Parler de choc n'était pas suffisant pour décrire ce que Kazuya ressentait. Pour Furuya, d'effectivement concéder le monticule à quelqu'un d'autre—

« Furuya— »

« Furuya ! » Le feu de Sawamura s'embrasa à nouveau face à son rival. « Qu'est-ce que tu crois—!? »

« Ne te méprends pas. » Furuya le regarda de côté. « Je n'abandonne pas. »

« Mais alors—! »

« C'est juste— »

Furuya engloba le reste des joueurs qui avaient clairement montré leur point de vue concernant l'attribution de la position de lanceur titulaire, et un peu de compassion et de honte liées à combien il avait été indélicat vis à vis de Furuya repoussa une part de la colère et de la frustration de Kazuya.

« Je pense juste que cette année c'est ton tour de te tenir sur le monticule. »

Sawamura se tendit à ses côtés, sa main resserrée en poing autour du dos du t-shirt de Kazuya.

« Furuya, je— »

Furuya se détourna et commença à s'éloigner.

« Félicitations, Eijun. »


Et c'est tout ce que l'équipe eut à faire, parce qu'après l'audacieuse action de Furuya défiant la décision des coachs, que pouvaient-ils faire d'autre que capituler devant les exigences des joueurs ?

« Je dois admettre que voir Coach Kataoka s'excuser ainsi devant l'équipe n'était pas quelque chose que je pensais voir un jour. » Rit Kazuya avant d'avaler une gorgée de sa bouteille de Pocari.

Sawamura grogna d'un air évasif, toujours anormalement silencieux, alors Kazuya enfonça doucement son pied dans son mollet.

« Tu piques du nez, Sawamura ? »

« Et s'il se trompe ? » Demanda doucement Sawamura.
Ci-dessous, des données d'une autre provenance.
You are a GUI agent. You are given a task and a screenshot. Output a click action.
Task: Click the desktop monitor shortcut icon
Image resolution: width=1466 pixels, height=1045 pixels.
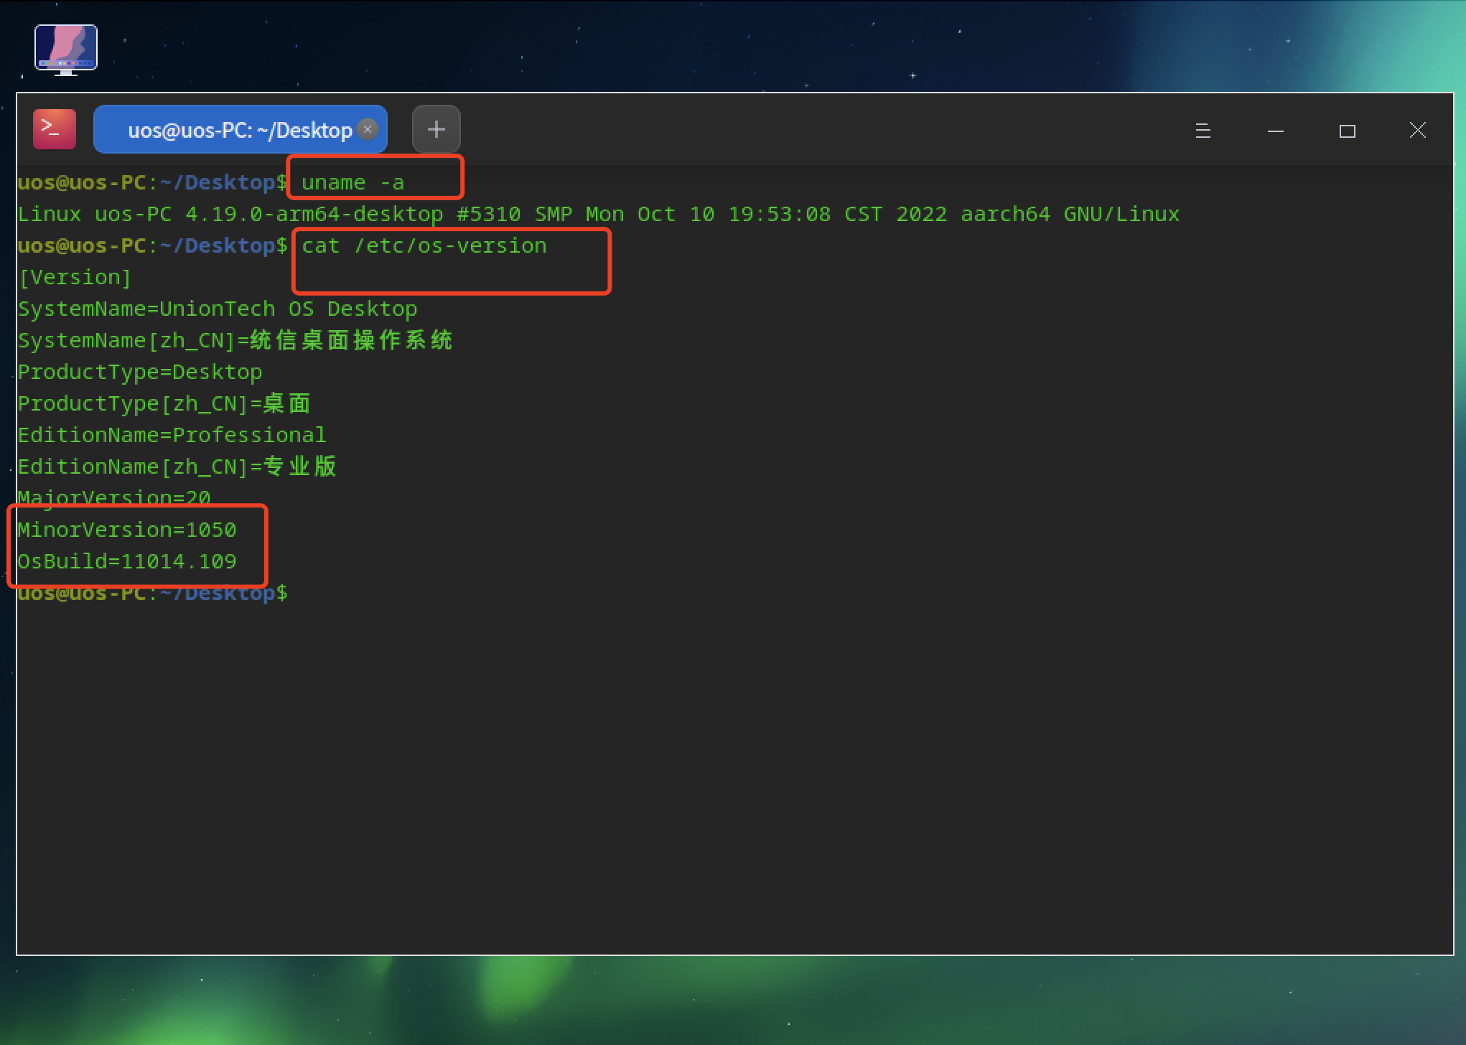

Il retraçait du doigt les lames du banc sur lequel il était assis, évitant clairement de regarder Kazuya dans les yeux.

« Quoi ? » Kazuya déposa le Pocari sur le sol à coté de ses pieds et s'agenouilla devant Sawamura.
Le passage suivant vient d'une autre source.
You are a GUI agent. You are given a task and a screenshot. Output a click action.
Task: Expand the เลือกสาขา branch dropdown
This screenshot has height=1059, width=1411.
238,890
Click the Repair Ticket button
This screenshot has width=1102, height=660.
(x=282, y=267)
« Et s'il se trompe ? » Répéta Sawamura. « Si vous vous trompez tous ? »

Il se mordit la lèvre, baissa la tête, laissant l'ombre dissimuler son visage pour que Kazuya ne puisse pas lire son expression.

« Et si je n'étais pas fait pour être titulaire en fait ? »

Les doigts de Sawamura glissèrent dans le vide entre les lames de bois, s'y agrippant fermement comme si sa vie en dépendait.

« Et si— »

« Hey. » Kazuya souleva gentiment les mains de Sawamura du banc et les entoura des siennes. « Qu'est-ce qui est arrivé à ce bruyant gamin qui disait à qui veut l'entendre qu'il serait un jour le lanceur titulaire ? »

« Il a grandi. »

Sawamura baissa les yeux vers lui, hésitant, et avec une telle expression de douceur que Kazuya eut envie de le prendre dans ses bras et de s'assurer que rien ne lui ferait plus jamais de mal.

« Il a grandi et a réalisé que les choses n'arrivent pas simplement parce qu'on le veut. »

Sawamura retira ses mains et saisit le bord de son t-shirt.

« Il a réalisé que parfois, peu importe peu importe combien on a travaillé dur, on peut quand même se vautrer la tête la première, qu'on pouvait quand même échouer et que ça n'a aucune importance— »

Sawamura s'étrangla après ça, top submergé par l'émotion pour continuer, et tout ce que put faire Kazuya c'est s'asseoir là, impuissant, parce qu'il ne savait pas ce que Sawamura ressentait, du tout. Il n'avait jamais eu à faire face au même mur a priori insurmontable que le gaucher avait surement essayé de grimper depuis qu'il était venu à Seidô pour avoir ne serait-ce que le droit de jouer au baseball, et bien qu'il ait ressenti une fraction de la frustration qu'avait dû ressentir Sawamura quand il avait eu le yips quand il s'était lui-même retrouvé blessé durant le tournoi d'automne, il ne pourrait jamais vraiment dire qu'il l'avait eue aussi mauvaise que Sawamura. Sawamura avait dû se relever après tant de revers, avait dû se forcer à rester en mouvement en dépit de tant d'obstacles sur son chemin, et Kazuya respectait ça, respectait la force de sa volonté et de sa détermination.

Mais il ne l'avait jamais dit à voix haute de peur que sa préférence n'obscurcisse son jugement, d'attirer l'équipe dans une mauvaise direction à cause de son attachement pour Sawamura, mais il réalisait à présent que ça n'avait été qu'une excuse.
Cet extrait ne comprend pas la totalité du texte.